Siang Hari di 2018,
Hari ini matahari tak bersahabat denganku, panas yang ia bagi bahkan mampu membuat kaosku basah kuyup. Tapi aku tetap di sini, tak ingin pulang atau sekedar berpindah ke tempat lebih teduh. Aku masih di atas ayunan, ayunan yang dulu sering kita mainkan. Sepuluh tahun yang lalu. Perpaduan antara suara decit ayunan, aroma besi berkarat dan semilir angin perlahan membawaku mengingat tentangmu. Cinta masa kecilku, yang mungkin hanya aku yang sampai sekarang mengingat hal itu.
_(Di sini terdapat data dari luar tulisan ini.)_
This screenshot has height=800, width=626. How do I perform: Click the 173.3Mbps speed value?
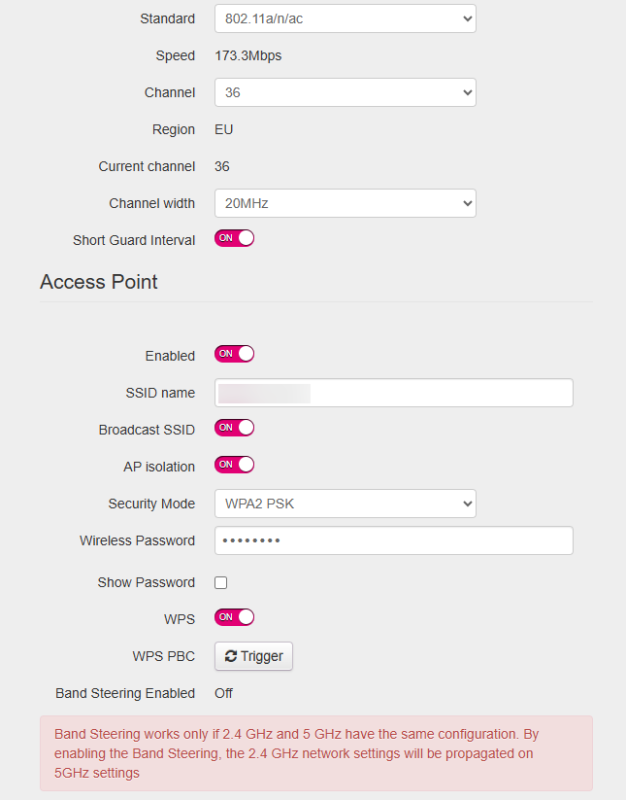(248, 56)
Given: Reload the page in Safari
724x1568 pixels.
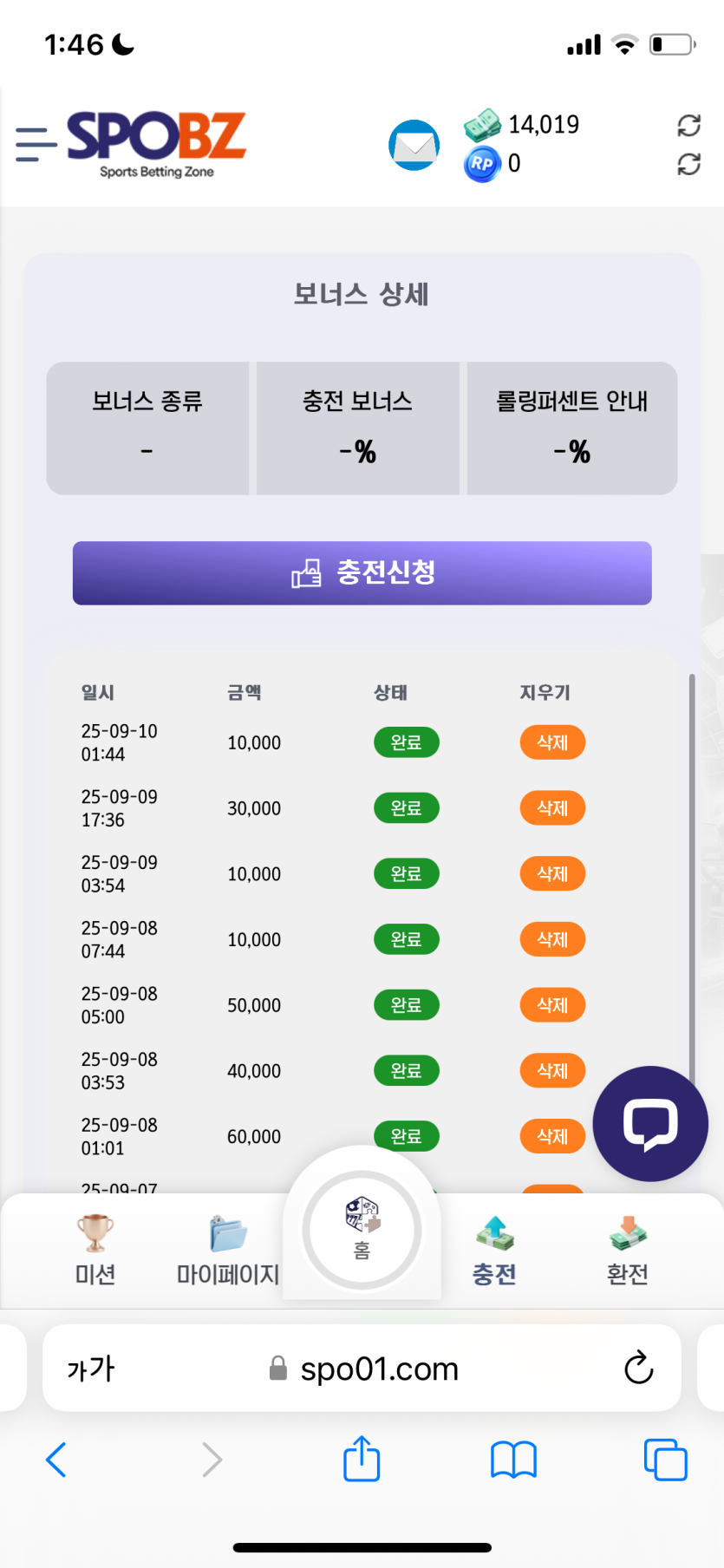Looking at the screenshot, I should click(x=638, y=1368).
Aku menutup mata sejenak, menghadap matahari yang kini hanya erasa panasnya. Aku mencari sosokmu dalam gelap yang kupandang, tapi sayangnya hanya punggungmu yang terpampang. Mungkin hanya punggungmu bagian tubuh yang paling mudah kuingat, karena itulah yang seringkali kukejar.
"Kalau kau ingin tidur, lebih baik pulanglah". Tiba-tiba ada suara yang mengagetkanku. Suara yang sepertinya tidak asing bagiku. Saat kumembuka mata, aku melihat dia. Aku melihat punggung itu, punggung yang selalu kuingat setiap merindukannya. Sungguh sekarang aku semakin merindukannya.
"Bagaimana kabarmu?" katanya sambil menoleh kepadaku. Aku masih tak percaya itu dia. Hingga dia berjalan ke arahku dan benar-benar berdiri di hadapanku.
"Baik. Sepertinya kamu juga baik-baik saja" kataku padanya. Dia hanya tersenyum dan duduk di ayunan sebelahku. Aku kemudian membalas senyumnya.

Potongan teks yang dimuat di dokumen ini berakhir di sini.